Initiating antiretroviral (ARV) therapy when the CD4 cell count is above 350 is associated with a reduced risk of arterial stiffness, according to a University of California at San Francisco study published ahead of print online by the journal AIDS. Though the study’s design prevents drawing firm conclusions, the data may provide initial evidence that starting ARV treatment before CD4 cell counts drop may be a way to reduce cardiovascular disease (CVD) risk among people living with HIV.
Several studies have demonstrated potential benefits associated with starting ARV therapy before the CD4 cell count becomes compromised, including prolonged survival, reduced cancer incidence rates and improved immune system functioning. It remains unknown, however, whether starting ARV treatment earlier—before the CD4 count falls below 350—reduces CVD risk.

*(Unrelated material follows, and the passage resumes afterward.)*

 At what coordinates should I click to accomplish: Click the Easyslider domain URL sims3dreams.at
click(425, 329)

Following up on a handful of studies suggesting that, under certain conditions, ARV therapy may reduce the risk of CVD, investigators at UCSF under the direction of Jennifer Ho, MD, conducted measures of arterial stiffness in 80 HIV-positive men who started ARV treatment at different CD4 cell counts. Evidence of arterial stiffness, the researchers wrote, is linked to early stage hardening of the arteries (osteoporosis)—a known risk factor for CVD.
All of the men in the study had undetectable viral loads for at least one year at the time of the study, 65 of whom began ARV treatment when their CD4 cell counts were below 350. Of note, traditional risk factors for CVD were common in the study. Among those who started treatment with fewer than 350 CD4 cells, for example, 39 percent had elevated blood pressures, 43 percent had diabetes, 60 percent were either cigarette smokers or had a history of smoking, and 19 percent had a family history of heart disease.

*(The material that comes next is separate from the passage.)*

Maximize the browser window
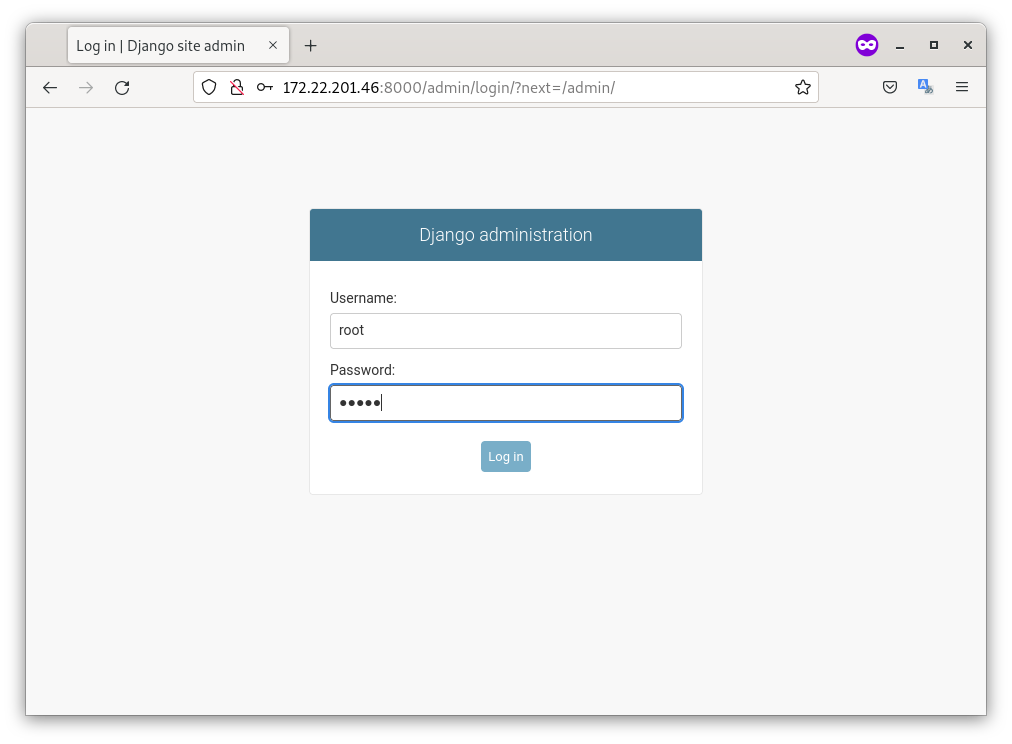 click(933, 45)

After adjusting the data to account for traditional CVD risk factors, along with other potential HIV risk factors—such as longer duration of HIV infection and longer duration of protease inhibitor use—patients’ pre-treatment CD4 counts were found to predict arterial stiffness.
“Our data show that advanced immunodeficiency as represented by a [lowest-ever CD4 cell count] below 250 is independently associated with increased arterial stiffness,” Ho’s group wrote. “Although it is not possible to conclude from our cross-sectional study that earlier initiation of [ARV treatment] may help reduce cardiovascular disease, our study results provide important initial evidence that might support the further pursuit of prospective studies addressing this question.”